WORK ITEM. Write each line out a second time, exactly as shown below.
..........
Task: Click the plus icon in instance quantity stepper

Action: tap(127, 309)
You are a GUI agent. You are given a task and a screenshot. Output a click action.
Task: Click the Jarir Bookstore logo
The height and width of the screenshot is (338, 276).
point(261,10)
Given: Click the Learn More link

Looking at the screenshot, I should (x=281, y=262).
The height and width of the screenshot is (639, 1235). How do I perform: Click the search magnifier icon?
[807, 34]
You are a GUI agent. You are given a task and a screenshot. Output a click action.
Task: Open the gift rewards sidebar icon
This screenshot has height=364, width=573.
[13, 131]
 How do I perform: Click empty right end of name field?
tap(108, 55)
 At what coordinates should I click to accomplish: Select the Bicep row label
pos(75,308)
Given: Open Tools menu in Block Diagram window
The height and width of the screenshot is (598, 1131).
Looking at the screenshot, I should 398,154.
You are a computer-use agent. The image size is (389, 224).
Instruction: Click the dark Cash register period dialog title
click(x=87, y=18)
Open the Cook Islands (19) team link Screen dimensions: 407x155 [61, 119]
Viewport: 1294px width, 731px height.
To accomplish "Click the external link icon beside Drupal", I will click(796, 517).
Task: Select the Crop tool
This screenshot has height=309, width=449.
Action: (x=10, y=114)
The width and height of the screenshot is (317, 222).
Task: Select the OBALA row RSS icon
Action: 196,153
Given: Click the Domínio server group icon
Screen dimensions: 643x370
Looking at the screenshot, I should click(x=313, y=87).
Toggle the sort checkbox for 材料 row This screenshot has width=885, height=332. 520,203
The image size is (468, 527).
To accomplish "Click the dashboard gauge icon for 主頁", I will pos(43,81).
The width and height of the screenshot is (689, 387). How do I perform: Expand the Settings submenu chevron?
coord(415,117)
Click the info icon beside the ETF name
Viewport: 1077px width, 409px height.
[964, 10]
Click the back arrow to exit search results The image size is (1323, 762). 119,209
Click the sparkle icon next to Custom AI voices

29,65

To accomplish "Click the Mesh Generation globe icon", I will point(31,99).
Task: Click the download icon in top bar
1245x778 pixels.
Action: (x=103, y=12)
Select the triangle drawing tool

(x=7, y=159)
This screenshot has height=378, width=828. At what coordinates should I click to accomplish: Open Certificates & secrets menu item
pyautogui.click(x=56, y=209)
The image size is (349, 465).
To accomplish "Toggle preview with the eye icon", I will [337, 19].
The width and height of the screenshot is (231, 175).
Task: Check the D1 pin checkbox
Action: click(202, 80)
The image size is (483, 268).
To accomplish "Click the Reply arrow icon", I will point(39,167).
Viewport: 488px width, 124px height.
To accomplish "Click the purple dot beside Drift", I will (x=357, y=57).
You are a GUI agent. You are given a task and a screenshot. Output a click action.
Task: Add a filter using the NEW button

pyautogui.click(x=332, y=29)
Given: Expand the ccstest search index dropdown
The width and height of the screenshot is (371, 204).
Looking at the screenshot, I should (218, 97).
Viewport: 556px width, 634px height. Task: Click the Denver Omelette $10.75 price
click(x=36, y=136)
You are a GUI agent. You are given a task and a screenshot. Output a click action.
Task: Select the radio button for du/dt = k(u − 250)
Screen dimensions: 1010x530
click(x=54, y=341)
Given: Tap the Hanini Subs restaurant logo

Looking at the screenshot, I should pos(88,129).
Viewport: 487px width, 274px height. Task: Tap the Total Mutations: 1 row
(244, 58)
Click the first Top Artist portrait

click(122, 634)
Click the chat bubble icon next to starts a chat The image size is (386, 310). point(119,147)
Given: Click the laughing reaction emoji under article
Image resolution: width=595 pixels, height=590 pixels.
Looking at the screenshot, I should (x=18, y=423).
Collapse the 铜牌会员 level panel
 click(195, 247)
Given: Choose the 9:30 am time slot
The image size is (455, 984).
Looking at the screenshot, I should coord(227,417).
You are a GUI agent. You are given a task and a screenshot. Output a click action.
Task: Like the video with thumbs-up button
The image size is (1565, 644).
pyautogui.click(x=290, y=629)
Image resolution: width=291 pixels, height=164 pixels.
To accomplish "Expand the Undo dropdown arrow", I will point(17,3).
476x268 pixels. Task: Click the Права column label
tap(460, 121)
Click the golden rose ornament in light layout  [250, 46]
..........
PROBLEM SOLUTION.
Task: Click the plus icon in instance quantity stepper

Action: tap(127, 309)
You are a GUI agent. You are given a task and a screenshot. Output a click action.
Task: Click the Jarir Bookstore logo
The height and width of the screenshot is (338, 276).
point(261,10)
Given: Click the Learn More link

Looking at the screenshot, I should (x=281, y=262).
The height and width of the screenshot is (639, 1235). How do I perform: Click the search magnifier icon?
[807, 34]
You are a GUI agent. You are given a task and a screenshot. Output a click action.
Task: Open the gift rewards sidebar icon
This screenshot has height=364, width=573.
[13, 131]
 How do I perform: Click empty right end of name field?
tap(108, 55)
 At what coordinates should I click to accomplish: Select the Bicep row label
pos(75,308)
Given: Open Tools menu in Block Diagram window
The height and width of the screenshot is (598, 1131).
Looking at the screenshot, I should 398,154.
You are a computer-use agent. The image size is (389, 224).
Instruction: Click the dark Cash register period dialog title
click(x=87, y=18)
Open the Cook Islands (19) team link Screen dimensions: 407x155 [61, 119]
Viewport: 1294px width, 731px height.
To accomplish "Click the external link icon beside Drupal", I will click(796, 517).
Task: Select the Crop tool
This screenshot has height=309, width=449.
Action: (x=10, y=114)
The width and height of the screenshot is (317, 222).
Task: Select the OBALA row RSS icon
Action: 196,153
Given: Click the Domínio server group icon
Screen dimensions: 643x370
Looking at the screenshot, I should click(x=313, y=87).
Toggle the sort checkbox for 材料 row This screenshot has width=885, height=332. 520,203
The image size is (468, 527).
To accomplish "Click the dashboard gauge icon for 主頁", I will pos(43,81).
The width and height of the screenshot is (689, 387). How do I perform: Expand the Settings submenu chevron?
coord(415,117)
Click the info icon beside the ETF name
Viewport: 1077px width, 409px height.
[964, 10]
Click the back arrow to exit search results The image size is (1323, 762). 119,209
Click the sparkle icon next to Custom AI voices

29,65

To accomplish "Click the Mesh Generation globe icon", I will point(31,99).
Task: Click the download icon in top bar
1245x778 pixels.
Action: (x=103, y=12)
Select the triangle drawing tool

(x=7, y=159)
This screenshot has height=378, width=828. At what coordinates should I click to accomplish: Open Certificates & secrets menu item
pyautogui.click(x=56, y=209)
The image size is (349, 465).
To accomplish "Toggle preview with the eye icon", I will [337, 19].
The width and height of the screenshot is (231, 175).
Task: Check the D1 pin checkbox
Action: click(202, 80)
The image size is (483, 268).
To accomplish "Click the Reply arrow icon", I will point(39,167).
Viewport: 488px width, 124px height.
To accomplish "Click the purple dot beside Drift", I will (x=357, y=57).
You are a GUI agent. You are given a task and a screenshot. Output a click action.
Task: Add a filter using the NEW button

pyautogui.click(x=332, y=29)
Given: Expand the ccstest search index dropdown
The width and height of the screenshot is (371, 204).
Looking at the screenshot, I should (218, 97).
Viewport: 556px width, 634px height. Task: Click the Denver Omelette $10.75 price
click(x=36, y=136)
You are a GUI agent. You are given a task and a screenshot. Output a click action.
Task: Select the radio button for du/dt = k(u − 250)
Screen dimensions: 1010x530
click(x=54, y=341)
Given: Tap the Hanini Subs restaurant logo

Looking at the screenshot, I should pos(88,129).
Viewport: 487px width, 274px height. Task: Tap the Total Mutations: 1 row
(244, 58)
Click the first Top Artist portrait

click(122, 634)
Click the chat bubble icon next to starts a chat The image size is (386, 310). point(119,147)
Given: Click the laughing reaction emoji under article
Image resolution: width=595 pixels, height=590 pixels.
Looking at the screenshot, I should (x=18, y=423).
Collapse the 铜牌会员 level panel
 click(195, 247)
Given: Choose the 9:30 am time slot
The image size is (455, 984).
Looking at the screenshot, I should coord(227,417).
You are a GUI agent. You are given a task and a screenshot. Output a click action.
Task: Like the video with thumbs-up button
The image size is (1565, 644).
pyautogui.click(x=290, y=629)
Image resolution: width=291 pixels, height=164 pixels.
To accomplish "Expand the Undo dropdown arrow", I will point(17,3).
476x268 pixels. Task: Click the Права column label
tap(460, 121)
Click the golden rose ornament in light layout  [250, 46]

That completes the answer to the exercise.